Please note that the opinions presented in the article are that of the author and not necessarily the opinions of RHN. RHN chooses to publish articles and share individual sites to evoke discussion and show all options, ideas and beliefs.

Many people get stuck on Step 3, because they are atheists or uncertain or confused as to how to translate the concept “God.” Unless you can personalize Step 3 and find a way to make it meaningful, you will not be able to “surrender” attachment to control of “people, places and things.”  This is a difficult cross-road in recovery, especially in personal relationships where the “need to be right” causes conflict and loss.

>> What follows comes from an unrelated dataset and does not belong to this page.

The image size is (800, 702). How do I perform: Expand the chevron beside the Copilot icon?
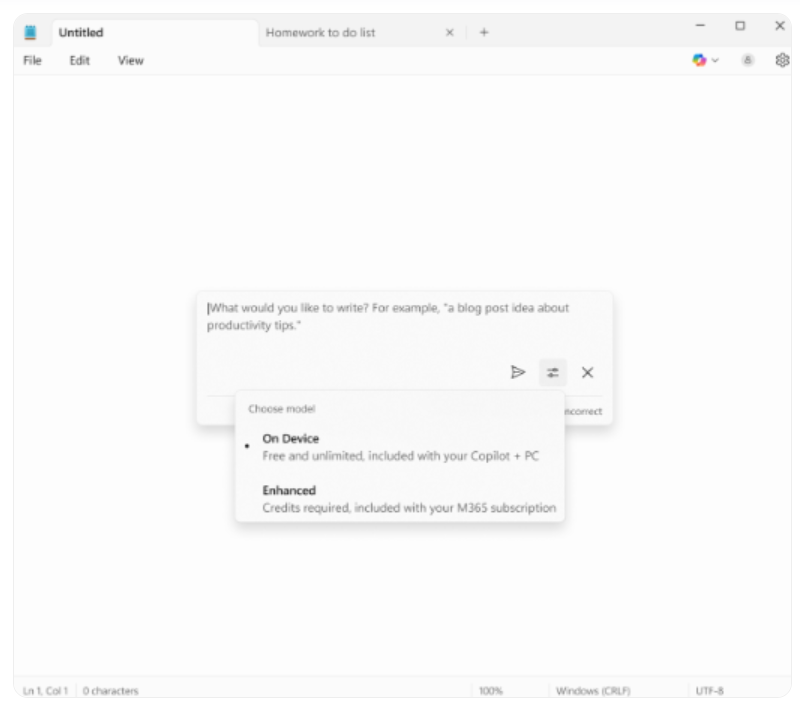tap(715, 60)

As a marriage and family therapist and certified couples and sex therapist, I experience clients’ struggle with Step 3 as a stubborn roadblock to intimacy.  Without self-awareness, it is impossible to create a loving partnership with another person(s). Step 3 places responsibility on each partner, so that problems in marriage, or any relationship, are 50-50.  If you cannot own your own part and are focused on controlling, blaming or changing the other person, you end up with more of the same. More blame. More conflict. More being a victim. More reasons to keep using, regardless of your drug of choice: alcohol, drugs, sex, anger, love, food, shopping, gambling, porn, TV, compulsive exercise or you name it.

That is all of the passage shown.